Midway through “Anora,” Sean Baker’s screwball Cinderella story, Ivan (Mark Eydelshteyn), the son of a Russian oligarch, runs off from the extravagant southern Brooklyn mansion owned by his parents. His new bride, the title character known as Ani (Mikey Madison), and his handlers spend much of the rest of the movie in pursuit, a chaotic chase that culminates at the Manhattan strip club where Ani dances.
In December, I took that ride in more or less reverse with Baker, who wrote and directed, and his location manager, Ross Brodar. The trip was one way of gaining an appreciation of just how much geography informs the film’s madcap humor and class commentary. Starting at the strip club in Midtown and wending around the Belt Parkway in Brooklyn, past the Parkview Diner, Coney Island and Brighton Beach en route to the mansion in Mill Basin that played Ivan’s home, you get a survey of high and low, the borough at its most touristy and its most exclusive.

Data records
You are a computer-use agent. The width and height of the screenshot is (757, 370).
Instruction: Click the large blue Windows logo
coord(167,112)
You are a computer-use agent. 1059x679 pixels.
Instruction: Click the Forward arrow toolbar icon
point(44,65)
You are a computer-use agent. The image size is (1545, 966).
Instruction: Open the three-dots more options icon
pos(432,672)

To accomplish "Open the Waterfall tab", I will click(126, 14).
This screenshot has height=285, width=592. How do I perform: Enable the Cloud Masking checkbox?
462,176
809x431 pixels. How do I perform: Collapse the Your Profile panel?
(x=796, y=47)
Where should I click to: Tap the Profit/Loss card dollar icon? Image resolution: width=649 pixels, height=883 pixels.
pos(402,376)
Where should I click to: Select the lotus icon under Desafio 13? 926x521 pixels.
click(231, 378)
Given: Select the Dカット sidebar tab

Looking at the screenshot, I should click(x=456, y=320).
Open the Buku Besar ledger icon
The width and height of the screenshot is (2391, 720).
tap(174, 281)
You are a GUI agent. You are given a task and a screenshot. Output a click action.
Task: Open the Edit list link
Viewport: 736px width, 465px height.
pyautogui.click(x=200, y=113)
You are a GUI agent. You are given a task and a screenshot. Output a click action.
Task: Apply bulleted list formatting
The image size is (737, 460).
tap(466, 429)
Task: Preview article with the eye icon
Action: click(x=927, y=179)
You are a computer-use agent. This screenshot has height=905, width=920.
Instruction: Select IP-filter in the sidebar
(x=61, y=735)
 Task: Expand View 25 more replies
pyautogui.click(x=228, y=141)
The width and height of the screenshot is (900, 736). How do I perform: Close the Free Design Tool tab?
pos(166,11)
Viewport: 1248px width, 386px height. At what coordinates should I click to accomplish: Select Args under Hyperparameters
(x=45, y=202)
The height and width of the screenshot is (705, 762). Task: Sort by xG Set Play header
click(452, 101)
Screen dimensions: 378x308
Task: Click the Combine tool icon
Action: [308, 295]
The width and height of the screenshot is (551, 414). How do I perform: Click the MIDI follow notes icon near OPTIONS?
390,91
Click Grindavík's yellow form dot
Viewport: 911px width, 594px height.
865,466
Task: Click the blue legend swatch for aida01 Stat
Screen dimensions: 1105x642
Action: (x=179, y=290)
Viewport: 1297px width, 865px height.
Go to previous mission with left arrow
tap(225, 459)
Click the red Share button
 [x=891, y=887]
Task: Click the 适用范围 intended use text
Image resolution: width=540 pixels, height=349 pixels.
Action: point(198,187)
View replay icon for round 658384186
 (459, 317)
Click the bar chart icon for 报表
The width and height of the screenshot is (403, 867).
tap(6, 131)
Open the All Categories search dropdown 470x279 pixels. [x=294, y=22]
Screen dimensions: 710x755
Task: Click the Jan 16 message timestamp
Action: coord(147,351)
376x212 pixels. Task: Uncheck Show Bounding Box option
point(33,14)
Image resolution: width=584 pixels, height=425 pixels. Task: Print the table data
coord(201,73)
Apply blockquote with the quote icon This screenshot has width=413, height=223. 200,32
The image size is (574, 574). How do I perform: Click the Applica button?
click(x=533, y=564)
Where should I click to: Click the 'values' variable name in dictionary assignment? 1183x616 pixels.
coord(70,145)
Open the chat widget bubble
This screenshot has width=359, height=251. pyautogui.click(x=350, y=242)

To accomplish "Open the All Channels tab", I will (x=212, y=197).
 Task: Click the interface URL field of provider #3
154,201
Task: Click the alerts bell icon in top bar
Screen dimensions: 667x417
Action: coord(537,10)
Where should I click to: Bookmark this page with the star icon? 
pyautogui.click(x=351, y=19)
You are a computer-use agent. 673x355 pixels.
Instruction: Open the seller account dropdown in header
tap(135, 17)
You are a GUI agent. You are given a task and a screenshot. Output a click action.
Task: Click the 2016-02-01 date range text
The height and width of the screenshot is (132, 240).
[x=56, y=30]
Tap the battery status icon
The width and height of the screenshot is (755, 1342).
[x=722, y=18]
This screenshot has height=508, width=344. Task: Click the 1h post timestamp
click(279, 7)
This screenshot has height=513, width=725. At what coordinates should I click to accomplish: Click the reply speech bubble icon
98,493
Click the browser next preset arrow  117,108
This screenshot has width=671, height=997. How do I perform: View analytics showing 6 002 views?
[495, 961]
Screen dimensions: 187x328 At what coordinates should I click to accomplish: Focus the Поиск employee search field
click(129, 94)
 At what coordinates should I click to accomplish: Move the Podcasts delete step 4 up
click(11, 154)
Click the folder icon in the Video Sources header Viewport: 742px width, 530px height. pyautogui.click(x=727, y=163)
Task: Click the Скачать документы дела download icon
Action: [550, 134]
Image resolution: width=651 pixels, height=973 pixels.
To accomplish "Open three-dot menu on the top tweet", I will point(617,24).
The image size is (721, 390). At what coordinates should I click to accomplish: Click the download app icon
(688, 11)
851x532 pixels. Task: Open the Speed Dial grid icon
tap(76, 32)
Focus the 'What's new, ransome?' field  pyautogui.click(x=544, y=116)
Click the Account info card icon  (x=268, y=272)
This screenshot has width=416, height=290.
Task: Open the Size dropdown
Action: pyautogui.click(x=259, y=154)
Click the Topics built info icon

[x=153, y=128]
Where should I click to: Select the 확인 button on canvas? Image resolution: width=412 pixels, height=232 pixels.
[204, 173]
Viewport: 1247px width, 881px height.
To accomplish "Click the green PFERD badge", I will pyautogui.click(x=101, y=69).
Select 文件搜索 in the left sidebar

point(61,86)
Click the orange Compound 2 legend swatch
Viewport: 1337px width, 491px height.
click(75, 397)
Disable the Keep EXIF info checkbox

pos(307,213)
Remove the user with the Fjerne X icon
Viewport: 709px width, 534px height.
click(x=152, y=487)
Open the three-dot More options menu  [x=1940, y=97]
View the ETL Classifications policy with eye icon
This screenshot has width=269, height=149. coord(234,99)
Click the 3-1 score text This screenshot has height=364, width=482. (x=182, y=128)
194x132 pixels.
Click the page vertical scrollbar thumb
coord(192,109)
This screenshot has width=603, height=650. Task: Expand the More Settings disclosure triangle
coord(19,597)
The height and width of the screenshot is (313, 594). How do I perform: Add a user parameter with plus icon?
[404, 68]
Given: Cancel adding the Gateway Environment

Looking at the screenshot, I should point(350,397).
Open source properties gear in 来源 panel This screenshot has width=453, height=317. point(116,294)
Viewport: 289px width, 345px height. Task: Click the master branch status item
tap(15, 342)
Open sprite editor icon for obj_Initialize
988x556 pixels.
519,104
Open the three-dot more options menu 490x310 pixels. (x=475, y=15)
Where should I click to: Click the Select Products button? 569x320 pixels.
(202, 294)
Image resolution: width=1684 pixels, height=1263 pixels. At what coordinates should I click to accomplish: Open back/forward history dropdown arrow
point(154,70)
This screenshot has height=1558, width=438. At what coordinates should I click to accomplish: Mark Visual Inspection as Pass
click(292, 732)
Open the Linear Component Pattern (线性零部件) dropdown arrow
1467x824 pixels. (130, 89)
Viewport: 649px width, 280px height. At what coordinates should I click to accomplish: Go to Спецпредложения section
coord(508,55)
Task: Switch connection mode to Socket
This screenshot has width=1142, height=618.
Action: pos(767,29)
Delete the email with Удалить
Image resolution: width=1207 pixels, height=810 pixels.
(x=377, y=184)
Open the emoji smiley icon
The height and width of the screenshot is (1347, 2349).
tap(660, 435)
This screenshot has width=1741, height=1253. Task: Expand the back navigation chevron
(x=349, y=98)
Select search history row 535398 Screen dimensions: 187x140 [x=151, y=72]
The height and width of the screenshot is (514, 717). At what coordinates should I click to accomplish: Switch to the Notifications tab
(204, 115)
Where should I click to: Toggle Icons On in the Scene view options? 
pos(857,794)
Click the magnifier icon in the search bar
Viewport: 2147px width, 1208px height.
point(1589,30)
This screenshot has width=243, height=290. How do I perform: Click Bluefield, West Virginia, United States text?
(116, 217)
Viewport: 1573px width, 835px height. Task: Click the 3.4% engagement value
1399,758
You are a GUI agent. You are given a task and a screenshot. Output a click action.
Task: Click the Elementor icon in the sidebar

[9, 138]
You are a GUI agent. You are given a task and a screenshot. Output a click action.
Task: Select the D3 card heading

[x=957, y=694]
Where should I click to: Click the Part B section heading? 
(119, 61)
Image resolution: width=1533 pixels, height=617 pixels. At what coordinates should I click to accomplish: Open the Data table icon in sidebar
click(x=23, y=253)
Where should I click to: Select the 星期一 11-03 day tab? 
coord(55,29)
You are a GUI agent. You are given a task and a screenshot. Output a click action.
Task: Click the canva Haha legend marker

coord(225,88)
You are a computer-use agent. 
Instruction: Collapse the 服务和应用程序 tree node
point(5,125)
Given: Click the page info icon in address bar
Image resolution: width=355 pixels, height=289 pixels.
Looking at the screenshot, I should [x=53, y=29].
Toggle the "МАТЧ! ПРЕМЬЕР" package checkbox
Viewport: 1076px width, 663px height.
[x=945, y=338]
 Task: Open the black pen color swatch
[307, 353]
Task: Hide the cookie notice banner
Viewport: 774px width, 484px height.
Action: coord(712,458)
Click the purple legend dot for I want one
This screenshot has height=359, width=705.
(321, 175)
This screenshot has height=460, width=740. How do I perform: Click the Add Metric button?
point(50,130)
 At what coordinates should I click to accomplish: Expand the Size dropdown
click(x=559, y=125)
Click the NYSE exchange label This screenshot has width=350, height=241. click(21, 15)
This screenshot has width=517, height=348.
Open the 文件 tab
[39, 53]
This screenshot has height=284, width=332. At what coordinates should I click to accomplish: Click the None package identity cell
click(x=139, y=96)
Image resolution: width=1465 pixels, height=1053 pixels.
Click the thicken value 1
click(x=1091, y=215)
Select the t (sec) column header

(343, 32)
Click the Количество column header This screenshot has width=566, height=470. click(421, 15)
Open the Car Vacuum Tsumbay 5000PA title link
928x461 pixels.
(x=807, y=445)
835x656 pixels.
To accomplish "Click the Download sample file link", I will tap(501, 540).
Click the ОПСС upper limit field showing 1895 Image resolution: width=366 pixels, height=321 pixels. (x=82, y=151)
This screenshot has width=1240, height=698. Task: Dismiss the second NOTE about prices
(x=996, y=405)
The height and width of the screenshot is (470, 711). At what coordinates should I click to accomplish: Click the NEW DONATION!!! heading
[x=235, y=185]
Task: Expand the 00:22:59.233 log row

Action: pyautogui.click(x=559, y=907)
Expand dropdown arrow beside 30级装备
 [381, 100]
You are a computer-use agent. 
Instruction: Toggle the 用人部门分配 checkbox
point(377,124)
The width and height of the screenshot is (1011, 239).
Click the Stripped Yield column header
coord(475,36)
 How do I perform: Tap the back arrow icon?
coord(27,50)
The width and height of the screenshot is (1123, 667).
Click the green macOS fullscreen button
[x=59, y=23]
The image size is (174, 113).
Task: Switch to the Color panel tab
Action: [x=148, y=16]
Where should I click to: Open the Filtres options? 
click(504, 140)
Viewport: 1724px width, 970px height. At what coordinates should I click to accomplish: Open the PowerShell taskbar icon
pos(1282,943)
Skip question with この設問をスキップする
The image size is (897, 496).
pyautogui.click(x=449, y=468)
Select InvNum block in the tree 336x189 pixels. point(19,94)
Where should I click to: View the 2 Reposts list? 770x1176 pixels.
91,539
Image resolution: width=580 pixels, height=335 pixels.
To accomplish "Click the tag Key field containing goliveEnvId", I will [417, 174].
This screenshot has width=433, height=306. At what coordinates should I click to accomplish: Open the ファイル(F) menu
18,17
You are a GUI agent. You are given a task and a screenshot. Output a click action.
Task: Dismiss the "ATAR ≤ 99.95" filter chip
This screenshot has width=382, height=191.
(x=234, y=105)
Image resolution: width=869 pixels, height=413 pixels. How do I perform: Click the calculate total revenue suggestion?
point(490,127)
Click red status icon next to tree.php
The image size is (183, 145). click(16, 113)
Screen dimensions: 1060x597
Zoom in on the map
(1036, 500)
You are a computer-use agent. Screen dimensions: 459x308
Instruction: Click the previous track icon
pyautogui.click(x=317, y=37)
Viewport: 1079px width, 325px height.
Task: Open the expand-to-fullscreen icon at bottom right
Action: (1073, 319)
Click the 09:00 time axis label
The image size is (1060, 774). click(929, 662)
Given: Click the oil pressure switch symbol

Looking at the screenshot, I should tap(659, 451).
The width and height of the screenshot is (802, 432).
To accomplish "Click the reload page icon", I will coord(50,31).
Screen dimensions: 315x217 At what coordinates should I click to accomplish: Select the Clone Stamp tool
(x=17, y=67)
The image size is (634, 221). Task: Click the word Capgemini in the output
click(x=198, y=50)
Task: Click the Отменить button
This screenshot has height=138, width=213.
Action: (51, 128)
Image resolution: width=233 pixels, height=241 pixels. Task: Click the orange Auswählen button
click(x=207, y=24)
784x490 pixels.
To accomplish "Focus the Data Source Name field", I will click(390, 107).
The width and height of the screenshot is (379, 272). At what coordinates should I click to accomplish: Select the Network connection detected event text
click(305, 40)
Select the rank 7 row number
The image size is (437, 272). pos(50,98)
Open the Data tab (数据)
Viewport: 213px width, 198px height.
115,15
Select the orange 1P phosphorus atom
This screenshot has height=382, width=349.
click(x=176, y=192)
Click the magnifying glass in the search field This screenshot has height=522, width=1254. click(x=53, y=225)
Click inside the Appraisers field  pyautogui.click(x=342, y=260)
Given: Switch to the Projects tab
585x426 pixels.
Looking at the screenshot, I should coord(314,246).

• [TO BE DONE]
A. Switch "December" to "January" in the article on the "Anora" locations, and give that article again from "In December, I" to "its most exclusive.".
B. Proceed with the article on the "Anora" locations, continuing it from its final sentence.

• [ANSWERS]
A.
In January, I took that ride in more or less reverse with Baker, who wrote and directed, and his location manager, Ross Brodar. The trip was one way of gaining an appreciation of just how much geography informs the film’s madcap humor and class commentary. Starting at the strip club in Midtown and wending around the Belt Parkway in Brooklyn, past the Parkview Diner, Coney Island and Brighton Beach en route to the mansion in Mill Basin that played Ivan’s home, you get a survey of high and low, the borough at its most touristy and its most exclusive.

B.
“I try to do that with my films, try to show stuff that’s hidden in plain sight — areas that haven’t been shot out,” Baker said.
Follow along on our tour:
Ani’s Workplace
Headquarters, or HQ, Ani’s workplace, is a hybrid of two clubs that share a building and a back staircase. Each provided the movie with a different vibe.
Upstairs, HQ KONY served as their high-end spot, filled with neon signage and posters for gangster movies. (KONY stands for “King of New York,” the 1990 Abel Ferrara film.) This is where Ani gives Ivan her number, takes clients into V.I.P. rooms and shows off an upside-down pole dance. That pole had to be installed for the scene in a spot that Baker said was off-limits the first time they scouted the club.
“Whoever was in here had been here for 24 hours, and the party was still going,” he recalled. “And it was 10 a.m. or 11 a.m. the next day.”
The locker room where Ani and her co-workers get ready is on that floor, too. A stray shoe or two was strewn about when I visited, but Baker pointed out that for the 2023 shoot, it was made more colorful and busier with décor like pictures and cutout hearts on the lockers.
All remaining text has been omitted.